Wreckage lies at the scene of an Ethiopian Airlines flight that crashed shortly after takeoff at Hejere near Bishoftu, or Debre Zeit, on March 10. Picture: AP Photo.
Wreckage lies at the scene of an Ethiopian Airlines flight that crashed shortly after takeoff at Hejere near Bishoftu, or Debre Zeit, on March 10. Picture: AP Photo.

The UK's Civil Aviation Authority is banning any commercial passenger flights by Boeing 737 Max aircraft from "arriving, departing or overflying UK airspace", it has announced.

The UK’s Civil Aviation Authority announces it is banning any commercial passenger flights by Boeing 737 Max aircraft from “arriving, departing or overflying UK airspace”

In a statement, the CAA said: "The UK Civil Aviation Authority has been closely monitoring the situation, however, as we do not currently have sufficient information from the flight data recorder we have, as a precautionary measure, issued instructions to stop any commercial passenger flights from any operator arriving, departing or overflying UK airspace.

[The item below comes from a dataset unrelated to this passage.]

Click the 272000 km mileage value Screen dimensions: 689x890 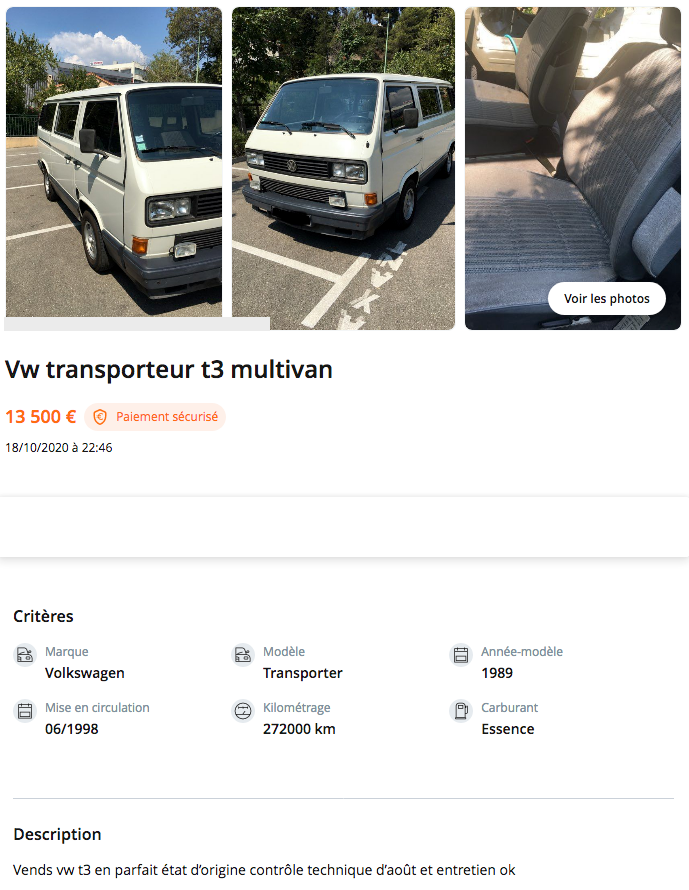coord(299,729)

"The UK Civil Aviation Authority's safety directive will be in place until further notice.

"We remain in close contact with the European Aviation Safety Agency and industry regulators globally."

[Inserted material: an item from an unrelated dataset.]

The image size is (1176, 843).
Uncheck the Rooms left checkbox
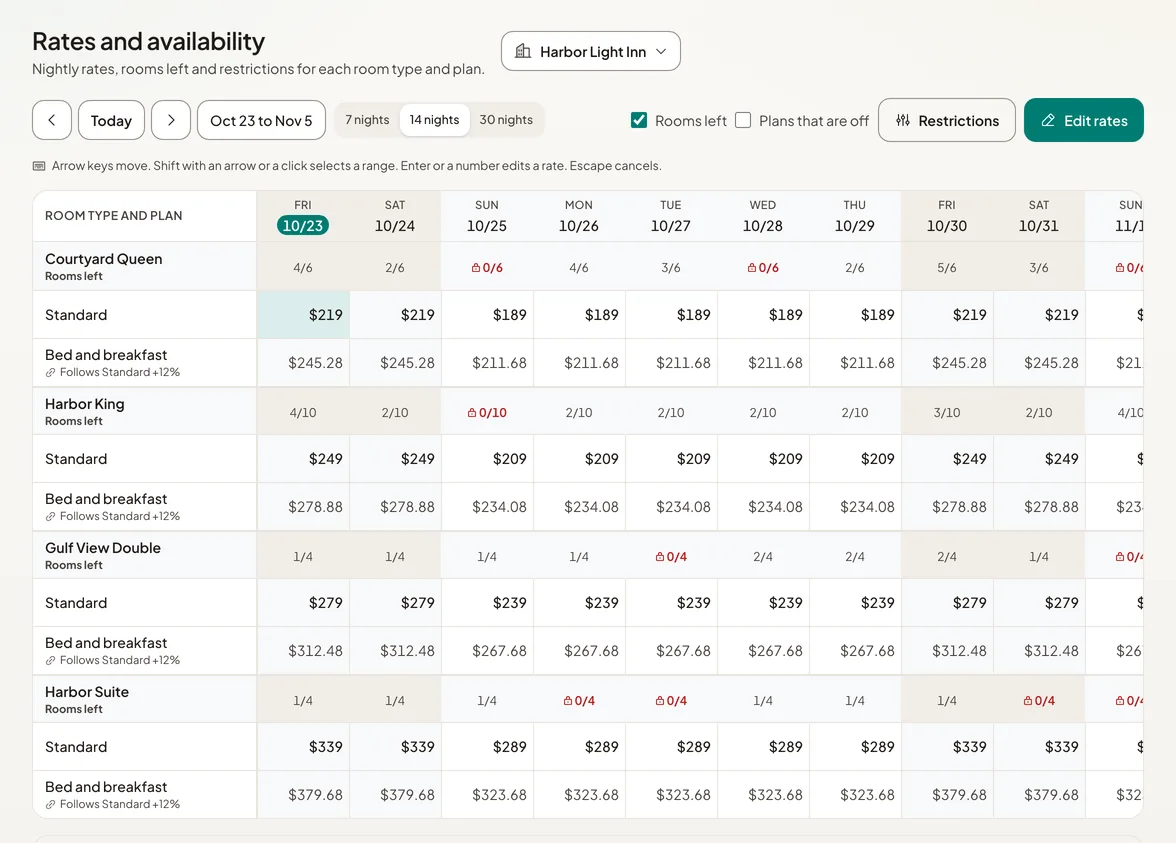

TUI Airways, which has the only five 737 Max 8 aircraft operated by a UK-based airline and was due to begin flying a sixth later this week, said in response to the CAA announcement that other aircraft would be used to transport passengers who were due to fly in the jets.

The statement said: "TUI Airways can confirm that all 737 MAX 8 aircraft currently operating in the UK have been grounded following the decision from the UK regulatory authorities today.

"Any customers due to fly home today on a 737 MAX 8 from their holiday will be flown back on another aircraft.

"Customers due to travel in the coming days will also travel on holiday as planned on other aircraft.

"The safety and well-being of our customers and staff has remained our primary concern."

A growing number of airlines around the world have grounded their Boeing 737 Max 8 jets following the crash of an Ethiopian Airlines plane that killed 157 people on Sunday.

The aircraft have also been grounded in Ethiopia, Brazil, Cayman Islands, China, India, Indonesia, Mexico, Singapore, South Korea, Australia, Oman, and Malaysia.